I have covered this issue before; I find it very disturbing. Although such things are a part of human nature (Patristic students will think of Jerome and Rufinus, or to a lesser extent Jerome and Augustine) there are two factors specific to the situation that have turned a tricky situation into a real disaster.
The first is the metastable situation into which the ACNA was born to start with. American Anglicanism was formed under the apostolic umbrella of several Anglican provinces (mostly African) and putting them together, with all the positional and structural complexities that go with that, wasn’t going to be an easy job. It could have been accomplished–or at least done better–with patience and skilful negotiation.
But that leads to the second problem: Boomers are neither. Having made a mess out of our existing structures, be they political or otherwise, this generation has turned around and screwed up a fix to one of the sorriest legacies of their own revolt, the 1960’s and revisionist Main Line churches.
For me, a humorous way of looking at this is to recall a comedy routine in our own church by a Lee University faculty member (who is, BTW, now a part of a Charismatic Anglican church). He describes an “Inflatable Camp Meeting” which is like these inflatable playgrounds.

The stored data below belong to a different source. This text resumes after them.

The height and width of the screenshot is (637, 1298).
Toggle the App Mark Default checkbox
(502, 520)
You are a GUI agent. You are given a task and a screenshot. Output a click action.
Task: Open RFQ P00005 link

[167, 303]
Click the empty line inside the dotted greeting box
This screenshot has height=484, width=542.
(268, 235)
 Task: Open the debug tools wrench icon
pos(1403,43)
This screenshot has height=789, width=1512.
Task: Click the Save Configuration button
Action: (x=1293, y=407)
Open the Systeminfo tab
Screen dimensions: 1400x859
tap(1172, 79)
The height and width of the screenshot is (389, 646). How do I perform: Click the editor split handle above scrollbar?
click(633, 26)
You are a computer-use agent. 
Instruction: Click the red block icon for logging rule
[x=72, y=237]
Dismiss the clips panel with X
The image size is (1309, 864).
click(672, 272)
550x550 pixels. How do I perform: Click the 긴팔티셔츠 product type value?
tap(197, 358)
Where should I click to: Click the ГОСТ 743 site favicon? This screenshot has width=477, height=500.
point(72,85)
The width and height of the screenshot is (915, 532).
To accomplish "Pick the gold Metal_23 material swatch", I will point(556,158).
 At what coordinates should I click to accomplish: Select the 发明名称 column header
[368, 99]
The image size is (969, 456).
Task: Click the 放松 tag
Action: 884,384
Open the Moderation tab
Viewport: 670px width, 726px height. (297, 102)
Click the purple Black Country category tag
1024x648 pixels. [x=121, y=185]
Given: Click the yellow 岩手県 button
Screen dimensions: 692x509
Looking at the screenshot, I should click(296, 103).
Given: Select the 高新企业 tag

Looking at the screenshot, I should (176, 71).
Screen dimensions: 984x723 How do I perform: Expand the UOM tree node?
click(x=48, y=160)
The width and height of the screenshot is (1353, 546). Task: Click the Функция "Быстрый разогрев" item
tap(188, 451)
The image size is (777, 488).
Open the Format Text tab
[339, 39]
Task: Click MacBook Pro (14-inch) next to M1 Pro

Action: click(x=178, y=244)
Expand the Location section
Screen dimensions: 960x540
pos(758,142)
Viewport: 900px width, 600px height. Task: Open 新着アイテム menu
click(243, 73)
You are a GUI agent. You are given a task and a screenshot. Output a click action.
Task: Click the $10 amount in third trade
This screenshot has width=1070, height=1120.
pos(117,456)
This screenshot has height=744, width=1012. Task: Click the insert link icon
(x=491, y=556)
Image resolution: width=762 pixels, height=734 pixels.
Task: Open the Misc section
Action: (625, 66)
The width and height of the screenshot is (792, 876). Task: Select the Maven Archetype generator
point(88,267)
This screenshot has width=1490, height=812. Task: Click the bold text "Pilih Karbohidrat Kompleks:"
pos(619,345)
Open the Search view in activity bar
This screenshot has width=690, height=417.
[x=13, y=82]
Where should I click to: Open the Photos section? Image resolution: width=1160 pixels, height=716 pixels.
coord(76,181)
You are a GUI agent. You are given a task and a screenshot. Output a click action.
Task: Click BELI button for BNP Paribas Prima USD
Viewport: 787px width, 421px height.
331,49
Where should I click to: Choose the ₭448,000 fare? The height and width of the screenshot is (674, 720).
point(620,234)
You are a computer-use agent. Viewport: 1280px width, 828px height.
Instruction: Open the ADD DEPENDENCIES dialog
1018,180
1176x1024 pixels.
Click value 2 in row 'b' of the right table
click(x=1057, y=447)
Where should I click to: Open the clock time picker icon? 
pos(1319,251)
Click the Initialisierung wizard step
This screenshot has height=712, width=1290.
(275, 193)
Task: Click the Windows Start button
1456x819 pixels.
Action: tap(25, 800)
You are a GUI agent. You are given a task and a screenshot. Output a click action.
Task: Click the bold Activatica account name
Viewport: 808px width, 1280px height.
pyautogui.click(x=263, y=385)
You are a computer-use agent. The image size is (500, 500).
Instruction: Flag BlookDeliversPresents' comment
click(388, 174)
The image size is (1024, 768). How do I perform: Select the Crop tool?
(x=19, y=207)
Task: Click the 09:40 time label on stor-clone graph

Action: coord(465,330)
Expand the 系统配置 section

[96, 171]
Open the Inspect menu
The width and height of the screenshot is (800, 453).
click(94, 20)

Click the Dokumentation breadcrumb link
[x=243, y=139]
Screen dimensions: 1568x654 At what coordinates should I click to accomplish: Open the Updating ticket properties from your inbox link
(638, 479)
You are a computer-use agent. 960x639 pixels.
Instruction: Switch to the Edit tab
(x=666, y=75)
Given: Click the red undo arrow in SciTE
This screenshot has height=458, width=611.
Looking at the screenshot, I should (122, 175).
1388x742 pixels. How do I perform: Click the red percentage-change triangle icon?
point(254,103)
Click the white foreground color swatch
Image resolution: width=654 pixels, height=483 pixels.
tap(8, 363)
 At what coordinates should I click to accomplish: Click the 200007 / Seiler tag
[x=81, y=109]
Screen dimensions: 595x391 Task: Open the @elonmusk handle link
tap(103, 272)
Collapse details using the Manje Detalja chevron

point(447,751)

It includes, of course, campground, chairs, and stage. On that stage are “general officials” who, in the routine, have “egos inflatable to any size”! (Little wonder he had to make an exit from the church! Long time readers will note that I have used this illustration before, in this situation and others).
Perhaps he’ll put together an “Inflatable Cathedral”. Sad to say, the egos will be there as well. They certainly have been up to now in the real thing.
It would be really funny if it weren’t so sad and destructive. Our generation has a lot to repent of; this is but one thing. But we are too full of ourselves to realise it.